「春闘」の役割は終わったのか
(平成14年4月)
「日本労働研究雑誌」2002年4月号所収



  原稿のもくじに戻る
homeホームに戻る


春闘の歴史に見る三つの役割

 1955年に太田薫合化労連委員長が「労働組合運動の根幹は政治闘争ではなく賃金闘争である」という考え方のもと、八つの単産を集めて賃上げ要求を行なったのがいわゆる「春闘」の始まりとされている。労組のベースアップ要求に対して、日経連はじめ経営サイドが定期昇給制で対抗していた時期であり、この八単産の取り組みが定期昇給を上回る成果を上げたことから、翌56年には官公労組も加えて総評主導による春闘の原型が成立した。
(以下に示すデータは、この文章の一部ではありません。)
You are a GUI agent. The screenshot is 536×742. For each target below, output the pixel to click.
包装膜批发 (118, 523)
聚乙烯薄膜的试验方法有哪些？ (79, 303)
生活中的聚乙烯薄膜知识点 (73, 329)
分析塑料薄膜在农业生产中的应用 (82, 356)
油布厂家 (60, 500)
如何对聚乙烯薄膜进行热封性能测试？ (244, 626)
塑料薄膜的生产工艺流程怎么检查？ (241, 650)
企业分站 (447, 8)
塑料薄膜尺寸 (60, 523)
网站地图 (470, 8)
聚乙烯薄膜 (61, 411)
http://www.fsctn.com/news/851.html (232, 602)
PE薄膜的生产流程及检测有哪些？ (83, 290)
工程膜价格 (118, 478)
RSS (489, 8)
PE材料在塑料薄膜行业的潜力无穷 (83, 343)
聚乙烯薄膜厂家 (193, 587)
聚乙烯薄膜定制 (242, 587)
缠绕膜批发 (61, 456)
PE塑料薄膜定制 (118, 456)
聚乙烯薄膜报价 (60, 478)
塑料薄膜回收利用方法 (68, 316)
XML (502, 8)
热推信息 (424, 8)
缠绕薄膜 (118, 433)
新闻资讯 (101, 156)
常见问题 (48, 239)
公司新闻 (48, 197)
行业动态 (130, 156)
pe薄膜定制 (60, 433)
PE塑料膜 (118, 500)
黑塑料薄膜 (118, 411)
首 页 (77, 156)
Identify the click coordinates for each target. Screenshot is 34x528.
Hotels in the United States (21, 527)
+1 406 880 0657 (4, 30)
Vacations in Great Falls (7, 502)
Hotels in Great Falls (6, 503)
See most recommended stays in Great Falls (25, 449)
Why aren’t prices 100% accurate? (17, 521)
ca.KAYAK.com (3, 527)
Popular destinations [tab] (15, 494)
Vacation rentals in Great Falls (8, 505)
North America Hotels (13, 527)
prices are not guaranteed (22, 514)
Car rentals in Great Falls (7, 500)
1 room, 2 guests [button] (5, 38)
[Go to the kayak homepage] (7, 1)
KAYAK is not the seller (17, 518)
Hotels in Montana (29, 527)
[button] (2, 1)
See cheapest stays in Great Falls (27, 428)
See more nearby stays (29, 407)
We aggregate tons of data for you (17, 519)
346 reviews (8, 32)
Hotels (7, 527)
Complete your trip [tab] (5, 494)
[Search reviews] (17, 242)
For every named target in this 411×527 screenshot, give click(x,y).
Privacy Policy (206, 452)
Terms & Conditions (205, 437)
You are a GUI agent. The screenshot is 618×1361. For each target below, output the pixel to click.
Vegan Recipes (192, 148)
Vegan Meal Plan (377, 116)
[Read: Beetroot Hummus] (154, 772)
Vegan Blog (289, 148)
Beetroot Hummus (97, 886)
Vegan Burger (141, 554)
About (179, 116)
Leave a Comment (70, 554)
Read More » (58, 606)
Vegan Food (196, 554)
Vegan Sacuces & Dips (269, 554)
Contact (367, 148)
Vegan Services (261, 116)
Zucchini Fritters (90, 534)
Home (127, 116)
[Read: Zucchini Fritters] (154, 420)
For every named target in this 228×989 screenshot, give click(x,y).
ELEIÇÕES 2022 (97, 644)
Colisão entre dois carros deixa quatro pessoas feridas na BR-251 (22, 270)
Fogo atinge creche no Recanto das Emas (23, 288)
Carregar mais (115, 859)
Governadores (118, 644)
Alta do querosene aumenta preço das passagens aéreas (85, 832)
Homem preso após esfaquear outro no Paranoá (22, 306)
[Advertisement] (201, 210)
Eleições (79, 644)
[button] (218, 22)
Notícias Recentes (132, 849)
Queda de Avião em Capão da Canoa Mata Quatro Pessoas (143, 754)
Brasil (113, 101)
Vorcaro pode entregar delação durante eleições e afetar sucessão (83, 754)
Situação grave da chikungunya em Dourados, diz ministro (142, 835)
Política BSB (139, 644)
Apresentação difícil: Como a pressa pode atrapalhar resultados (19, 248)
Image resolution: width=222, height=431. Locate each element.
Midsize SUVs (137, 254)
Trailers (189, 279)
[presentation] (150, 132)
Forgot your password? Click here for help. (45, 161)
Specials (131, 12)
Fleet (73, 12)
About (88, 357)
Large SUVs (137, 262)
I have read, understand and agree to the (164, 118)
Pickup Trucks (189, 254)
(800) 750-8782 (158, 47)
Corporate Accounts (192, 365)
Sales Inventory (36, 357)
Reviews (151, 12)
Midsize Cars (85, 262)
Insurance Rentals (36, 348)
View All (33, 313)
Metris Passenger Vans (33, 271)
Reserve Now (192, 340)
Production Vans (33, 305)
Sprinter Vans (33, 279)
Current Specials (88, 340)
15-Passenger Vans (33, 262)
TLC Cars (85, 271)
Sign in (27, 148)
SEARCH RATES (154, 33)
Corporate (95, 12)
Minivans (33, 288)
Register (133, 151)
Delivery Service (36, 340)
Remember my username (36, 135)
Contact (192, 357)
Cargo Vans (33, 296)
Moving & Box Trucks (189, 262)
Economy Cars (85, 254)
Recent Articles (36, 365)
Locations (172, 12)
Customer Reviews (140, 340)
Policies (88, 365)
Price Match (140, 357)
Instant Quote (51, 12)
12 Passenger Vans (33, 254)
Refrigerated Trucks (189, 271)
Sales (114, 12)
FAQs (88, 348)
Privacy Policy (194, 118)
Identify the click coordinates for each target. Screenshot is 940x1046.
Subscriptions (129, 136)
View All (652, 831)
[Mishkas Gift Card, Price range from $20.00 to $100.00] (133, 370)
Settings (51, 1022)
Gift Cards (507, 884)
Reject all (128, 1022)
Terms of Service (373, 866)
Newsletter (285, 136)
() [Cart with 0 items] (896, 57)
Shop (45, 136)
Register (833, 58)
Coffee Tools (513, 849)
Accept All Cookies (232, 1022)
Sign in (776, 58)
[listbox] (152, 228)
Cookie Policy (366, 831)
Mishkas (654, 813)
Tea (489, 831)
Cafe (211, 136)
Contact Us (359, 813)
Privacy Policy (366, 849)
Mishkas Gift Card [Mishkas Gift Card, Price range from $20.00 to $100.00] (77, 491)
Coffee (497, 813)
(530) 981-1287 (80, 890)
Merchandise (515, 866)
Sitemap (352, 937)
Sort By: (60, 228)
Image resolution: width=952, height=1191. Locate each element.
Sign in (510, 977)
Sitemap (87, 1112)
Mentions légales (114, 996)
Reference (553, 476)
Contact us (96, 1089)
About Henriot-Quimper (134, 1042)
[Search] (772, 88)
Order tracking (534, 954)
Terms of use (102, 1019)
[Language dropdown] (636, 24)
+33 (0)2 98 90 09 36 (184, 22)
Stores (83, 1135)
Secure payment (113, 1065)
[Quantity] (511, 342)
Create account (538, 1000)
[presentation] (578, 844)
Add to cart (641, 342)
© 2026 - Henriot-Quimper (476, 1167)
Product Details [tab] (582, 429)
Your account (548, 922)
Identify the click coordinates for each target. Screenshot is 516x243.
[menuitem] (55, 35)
この時期の春闘の役割は、まずは共闘による「大幅賃上げ(ベースアップ)獲得」にあったと考えられる。これを春闘の第一の役割としよう。
 こうした状況は73年の石油ショックとインフレ、高度成長の終焉によって一変することになる。インフレ対策をめぐって労使対話がはじまり、政府の介入もあって、75年には春闘は国民経済との整合性ある賃金決定という考え方への転換を迫られた。この時期に、金属産業−私鉄−公共事業体−公務員という春闘の賃上げ相場の大きな流れが定着して、さらに他の産業、他の企業に及ぶという「相場形成・波及」の枠組みができあがったと見られる。これを春闘の第二の役割としよう。
 87年11月に発足した民間連合は、88年の春闘を「総合生活改善の取り組み」と称し、賃上げに加えて労働時間短縮、制度・政策要求を「三本柱」とした。90年の春闘では労働サイドはさらに賞与・一時金、福利厚生などに関しても要求を行い、経営サイドもこれに応えた。こうして、春闘はその範囲を賃上げ以外にも大きく広げ、労働条件だけではなく、その背景としての経済情勢や経営状況、あるいは人事制度なども含めた労使の幅広い対話、コミュニケーションの機会としての役割を負うことになったと考えられる。これを春闘の第三の役割としよう。

「大幅賃上げ獲得」の役割は終わった

 まず、第一の役割「大幅賃上げ獲得」について見ていきたい。


資料出所:厚生労働省調査(賃上げ率)
     内閣府経済社会総合研究所「国民経済計算」(実質GDP成長率)

 図1は、58年から99年までにかけて、賃上げ率と実質GDP成長率の前後2年をふくむ5年移動平均を示したものである。賃上げ率はGDP成長率のおおむね数年遅れで推移している。74年までの春闘は年10%前後という高度成長を背景に右肩上がりの大幅賃上げを獲得してきたが、年4〜5%の安定成長への移行という転機にあっては、その考え方も成果も転換せざるを得なかった。それをみて、75年には春闘生みの親である太田薫氏自身が著書「春闘の終焉」を発表するなど、春闘終焉論が展開されたが、こと前年実績プラスアルファで大幅賃上げを獲得するという役割に関しては、この時点で終わったと考えることもできるだろう。最近では、01年の春闘で賃上げ率が定期昇給のめやすとされる2%を割り込み、02年の春闘では連合がベースアップの統一要求基準を見送った。春闘開始の動機のひとつが「経営サイドが主張する定期昇給制への対抗」であったことを思えば、ますます春闘の第一の役割は終わったという感がある。

「相場形成・波及」の役割は終わったか

 次に、第二の役割「相場形成・波及」についてはどうか。経営サイドは春闘のこの役割に対しあまり肯定的ではない。日経連は95年春闘で「わが国の高物価体質の大きな要因が各企業の生産性や支払能力を無視した横並び賃上げによってもたらされた」「先行する金属産業などの賃金決定をみつつ、安易に追随型の賃金決定を行うという構図の見直し」などと主張している。
 一方、連合は、01年の春闘において「春闘改革」を旗印のひとつに掲げた。同年の連合白書は「春季生活闘争は、日本経済にビルトインされた『社会的所得配分メカニズム』」「労働組合の組織率が低く、労働協約がカバーする範囲も限られているのに、こうしたメカニズムが働いてきたのは、情報の伝達と共有を通じた一種の調整機能として春季生活闘争が機能してきたから」と「相場形成・波及」の意義を肯定的に再確認している。その上で、「これまでの相場形成→波及パターンが今後も機能するのか?」という疑問を投げかけている。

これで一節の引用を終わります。